§ Record extracts
◆ ◆ ◆
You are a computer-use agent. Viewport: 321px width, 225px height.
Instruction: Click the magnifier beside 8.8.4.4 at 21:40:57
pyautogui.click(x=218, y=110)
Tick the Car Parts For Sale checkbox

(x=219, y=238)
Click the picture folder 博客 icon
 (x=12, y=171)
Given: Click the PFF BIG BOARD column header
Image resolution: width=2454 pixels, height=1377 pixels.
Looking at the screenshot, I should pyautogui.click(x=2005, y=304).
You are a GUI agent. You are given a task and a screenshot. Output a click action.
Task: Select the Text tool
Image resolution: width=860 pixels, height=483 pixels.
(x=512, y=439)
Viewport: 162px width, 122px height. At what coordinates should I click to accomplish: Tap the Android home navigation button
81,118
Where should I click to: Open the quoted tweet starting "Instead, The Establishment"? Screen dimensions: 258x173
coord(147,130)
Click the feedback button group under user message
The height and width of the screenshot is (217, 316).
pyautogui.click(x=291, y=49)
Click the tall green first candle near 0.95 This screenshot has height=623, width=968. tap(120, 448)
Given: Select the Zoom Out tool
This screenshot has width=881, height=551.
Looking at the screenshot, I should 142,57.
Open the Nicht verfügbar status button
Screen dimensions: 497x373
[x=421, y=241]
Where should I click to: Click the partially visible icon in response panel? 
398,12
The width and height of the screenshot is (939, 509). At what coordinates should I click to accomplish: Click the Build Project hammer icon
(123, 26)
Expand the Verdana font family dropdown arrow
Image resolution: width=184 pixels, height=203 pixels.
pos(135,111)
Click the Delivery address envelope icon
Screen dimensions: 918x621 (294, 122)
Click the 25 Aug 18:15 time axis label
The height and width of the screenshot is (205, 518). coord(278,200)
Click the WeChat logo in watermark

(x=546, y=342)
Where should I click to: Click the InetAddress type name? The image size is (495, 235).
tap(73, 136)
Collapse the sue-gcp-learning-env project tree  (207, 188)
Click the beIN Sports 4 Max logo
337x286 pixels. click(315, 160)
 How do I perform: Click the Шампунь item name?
◆ ◆ ◆
§ Task instructions
Reproduce the material above exactly; please quote every line of it.

§ Answer to this task
You are a computer-use agent. Viewport: 321px width, 225px height.
Instruction: Click the magnifier beside 8.8.4.4 at 21:40:57
pyautogui.click(x=218, y=110)
Tick the Car Parts For Sale checkbox

(x=219, y=238)
Click the picture folder 博客 icon
 (x=12, y=171)
Given: Click the PFF BIG BOARD column header
Image resolution: width=2454 pixels, height=1377 pixels.
Looking at the screenshot, I should pyautogui.click(x=2005, y=304).
You are a GUI agent. You are given a task and a screenshot. Output a click action.
Task: Select the Text tool
Image resolution: width=860 pixels, height=483 pixels.
(x=512, y=439)
Viewport: 162px width, 122px height. At what coordinates should I click to accomplish: Tap the Android home navigation button
81,118
Where should I click to: Open the quoted tweet starting "Instead, The Establishment"? Screen dimensions: 258x173
coord(147,130)
Click the feedback button group under user message
The height and width of the screenshot is (217, 316).
pyautogui.click(x=291, y=49)
Click the tall green first candle near 0.95 This screenshot has height=623, width=968. tap(120, 448)
Given: Select the Zoom Out tool
This screenshot has width=881, height=551.
Looking at the screenshot, I should 142,57.
Open the Nicht verfügbar status button
Screen dimensions: 497x373
[x=421, y=241]
Where should I click to: Click the partially visible icon in response panel? 
398,12
The width and height of the screenshot is (939, 509). At what coordinates should I click to accomplish: Click the Build Project hammer icon
(123, 26)
Expand the Verdana font family dropdown arrow
Image resolution: width=184 pixels, height=203 pixels.
pos(135,111)
Click the Delivery address envelope icon
Screen dimensions: 918x621 (294, 122)
Click the 25 Aug 18:15 time axis label
The height and width of the screenshot is (205, 518). coord(278,200)
Click the WeChat logo in watermark

(x=546, y=342)
Where should I click to: Click the InetAddress type name? The image size is (495, 235).
tap(73, 136)
Collapse the sue-gcp-learning-env project tree  (207, 188)
Click the beIN Sports 4 Max logo
337x286 pixels. click(315, 160)
 How do I perform: Click the Шампунь item name?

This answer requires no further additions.